John Alexander & Agnes - Vespra to Busby . . .

John A. soldier web

John Alexander was born of parents Robert John Munro and Lucy Smith, on their farm on the 7thth line of Vespra Township (Simcoe County, Ontario.)  The year was 1858,  in February.  He was the first of their six children.  The earliest image we have of him is as a young soldier in the Simcoe County militia.  As well, from Bev & Phil Chatterlys’ collection, we have an image of his younger brother, Robert James, probably taken at the same time, and reliably tagged as being fourteen years of age.   That would put the John Alexander image as taken in 1880, when he was 22, which looks right.  We also have a manifest of members of the militia, showing two Munro brothers as serving at the same time. At that time, the militia was called the York and Simcoe Provisional Battalion, later called the 35 Regiment and yet later becoming the Grey and Simcoe Foresters. 

 John Alexander’s obituary has him going west to Stony Mountain (just south of Winnipeg) in 1883, returning to Simcoe County and later heading west again, arriving in 1886.  We can only speculate what the Stony Mountain visit of 1883 might have been all about.  See the sidebar.

*Dataset content*
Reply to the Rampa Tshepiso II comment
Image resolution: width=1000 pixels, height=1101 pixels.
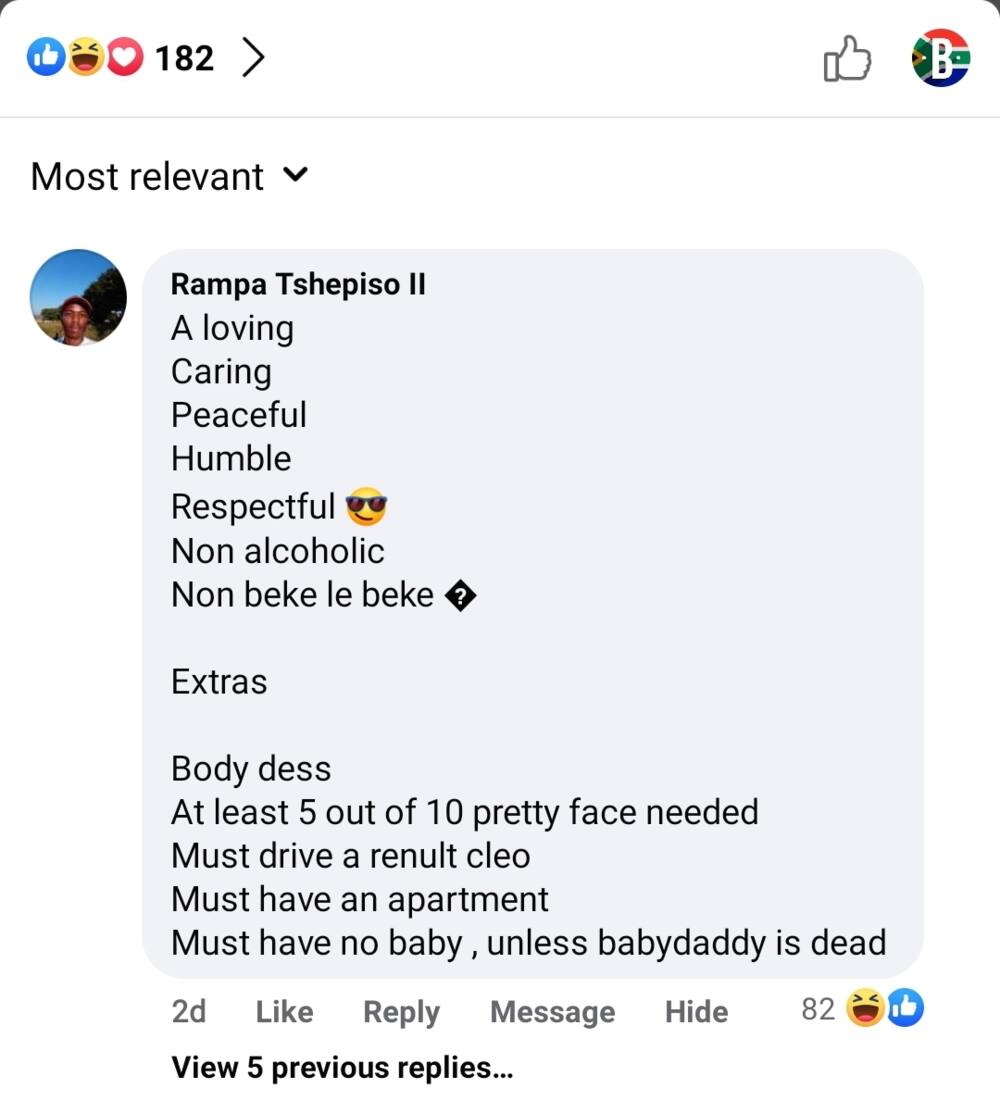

*Set tasks*
1. The family history of John Alexander Munro dates his militia photograph to 1880. Explain in one to three sentences how it arrives at that date.
2. In the family history of John Alexander Munro, what did the York and Simcoe Provisional Battalion eventually become?
3. Continue the family history of John Alexander Munro from the point where it stops.

*Per-task answers*
1. The photograph of his younger brother, Robert James, was probably taken at the same time and is reliably tagged as showing him at fourteen. That places the John Alexander image in 1880, when he was 22, an age that matches how he looks.

2. It eventually became the Grey and Simcoe Foresters, after first being called the 35 Regiment.

3.
 The Riel affair was settled in 1885 and we speculate that it was late in that year when John Alexander left the farm and again headed west.   His great Uncle Henry had settled in Ferndale, Washington, a village about thirty miles south of the Canadian border.  We can speculate that he would have been corresponding with Great Uncle Henry and family, who were in the lumber business in Ferndale and by all accounts enjoying prosperity. Staying at Vespra on the farm would not have held great prospects for John Alexander. It is true that as the oldest son, he would have inherited the farm, but with his father being only in his 50’s, inheritance could have been years away. As well, his parents, Robert and Lucy, had five other progeny to support.  If we are to judge by the way his life later unfolded, it is fair to suppose that John Alexander had a pioneer spirit and opting to head west was more in keeping with his personality than drudging away on an Ontario farm.  We have a letter sent to him in Ferndale by his brother, Robert James, dated 1888, so by that time he was already established in Ferndale. Great Uncle Henry died in 1888, but his uncle Hugh John Crawford (married to Henry’s daughter, Alathea) and his cousins, William and Edgar, were very much in the lumber business.  We have anecdotal information that John Alexander worked at lumbering and that he also dallied in fruit farming.  Fruit farming?  This suggests that he could have acquired land, but we know nothing about this.  What we do know is that he fell in love with Agnes Lynn Crawford, the grand-daughter of Henry Munro and therefore his second cousin.  In 1890, they were married in the church in Ferndale.  

John Alexander & Agnes Lynn web

 In 1900, they moved to Edmonton, Alberta, Canada.  Anecdotal information is that Agnes was suffering from asthma and relocatng in the north was thought to be efficacious.  The prime reason for moving, though, was that John A. had information that  Alberta was a land of plenty and there was a land grant to be had for the asking.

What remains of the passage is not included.